*What this task involves*. Render the part of the material that opens with the line containing "Task: Click the Close button" and closes with the line containing "Action: coord(64,421)", both ends included, as a two-column CSV with the columns task and answer. Give one row for each item, with each value in a single quoted field and any line breaks replaced by spaces.

*Provided data*.

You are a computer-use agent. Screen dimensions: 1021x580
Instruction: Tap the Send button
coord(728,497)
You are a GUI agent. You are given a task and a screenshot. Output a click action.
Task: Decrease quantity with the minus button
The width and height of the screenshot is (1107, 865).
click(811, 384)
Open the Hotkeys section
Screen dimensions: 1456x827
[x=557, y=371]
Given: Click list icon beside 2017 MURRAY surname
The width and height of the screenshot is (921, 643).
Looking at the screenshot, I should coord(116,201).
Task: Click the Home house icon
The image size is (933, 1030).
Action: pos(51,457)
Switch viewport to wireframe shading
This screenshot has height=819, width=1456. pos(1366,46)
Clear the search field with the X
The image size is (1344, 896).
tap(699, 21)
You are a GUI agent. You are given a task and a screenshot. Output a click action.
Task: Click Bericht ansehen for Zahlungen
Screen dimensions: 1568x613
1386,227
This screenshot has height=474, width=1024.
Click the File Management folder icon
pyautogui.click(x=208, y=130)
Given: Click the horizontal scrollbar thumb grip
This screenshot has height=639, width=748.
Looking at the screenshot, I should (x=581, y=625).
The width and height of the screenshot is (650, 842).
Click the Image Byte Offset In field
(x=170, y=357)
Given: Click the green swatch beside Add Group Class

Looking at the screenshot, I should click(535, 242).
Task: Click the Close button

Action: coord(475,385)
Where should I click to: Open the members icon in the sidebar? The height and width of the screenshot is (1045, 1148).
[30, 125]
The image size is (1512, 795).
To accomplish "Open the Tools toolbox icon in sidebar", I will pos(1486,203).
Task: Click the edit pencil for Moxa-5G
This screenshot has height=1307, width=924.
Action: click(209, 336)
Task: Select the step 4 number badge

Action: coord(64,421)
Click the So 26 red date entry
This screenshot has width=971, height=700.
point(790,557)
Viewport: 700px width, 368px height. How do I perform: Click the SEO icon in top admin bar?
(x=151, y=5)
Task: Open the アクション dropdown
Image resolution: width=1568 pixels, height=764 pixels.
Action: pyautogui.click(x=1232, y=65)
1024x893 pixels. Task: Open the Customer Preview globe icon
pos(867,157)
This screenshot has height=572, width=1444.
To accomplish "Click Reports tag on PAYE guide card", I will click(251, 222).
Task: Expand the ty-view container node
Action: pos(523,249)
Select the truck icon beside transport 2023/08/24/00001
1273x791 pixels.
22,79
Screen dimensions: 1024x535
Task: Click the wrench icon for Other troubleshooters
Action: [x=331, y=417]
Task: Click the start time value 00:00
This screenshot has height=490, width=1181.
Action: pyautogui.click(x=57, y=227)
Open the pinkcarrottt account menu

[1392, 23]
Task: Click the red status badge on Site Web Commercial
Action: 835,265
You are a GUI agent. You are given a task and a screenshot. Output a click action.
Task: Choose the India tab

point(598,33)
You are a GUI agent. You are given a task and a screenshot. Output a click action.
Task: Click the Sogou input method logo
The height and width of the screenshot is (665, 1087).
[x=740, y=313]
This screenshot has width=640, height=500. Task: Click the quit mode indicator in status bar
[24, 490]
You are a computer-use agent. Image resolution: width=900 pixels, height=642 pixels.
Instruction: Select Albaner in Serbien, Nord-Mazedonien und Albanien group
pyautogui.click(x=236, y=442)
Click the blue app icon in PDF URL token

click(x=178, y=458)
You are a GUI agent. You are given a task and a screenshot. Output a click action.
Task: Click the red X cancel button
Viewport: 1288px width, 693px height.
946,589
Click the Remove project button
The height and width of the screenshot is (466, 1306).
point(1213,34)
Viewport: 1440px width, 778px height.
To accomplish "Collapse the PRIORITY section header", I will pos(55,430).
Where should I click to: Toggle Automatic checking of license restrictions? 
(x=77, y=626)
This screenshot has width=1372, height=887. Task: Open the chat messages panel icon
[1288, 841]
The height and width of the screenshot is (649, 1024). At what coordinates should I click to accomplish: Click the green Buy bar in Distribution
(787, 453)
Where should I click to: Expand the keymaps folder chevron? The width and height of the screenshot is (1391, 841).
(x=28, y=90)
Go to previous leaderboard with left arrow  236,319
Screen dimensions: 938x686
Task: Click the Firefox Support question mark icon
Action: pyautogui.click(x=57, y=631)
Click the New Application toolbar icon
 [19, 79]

*Output*.
task,answer
"Task: Click the Close button","Action: coord(475,385)"
"Where should I click to: Open the members icon in the sidebar? The height and width of the screenshot is (1045, 1148).","[30, 125]"
"The image size is (1512, 795). To accomplish ""Open the Tools toolbox icon in sidebar"",","I will pos(1486,203)."
"Task: Click the edit pencil for Moxa-5G This screenshot has height=1307, width=924.","Action: click(209, 336)"
"Task: Select the step 4 number badge","Action: coord(64,421)"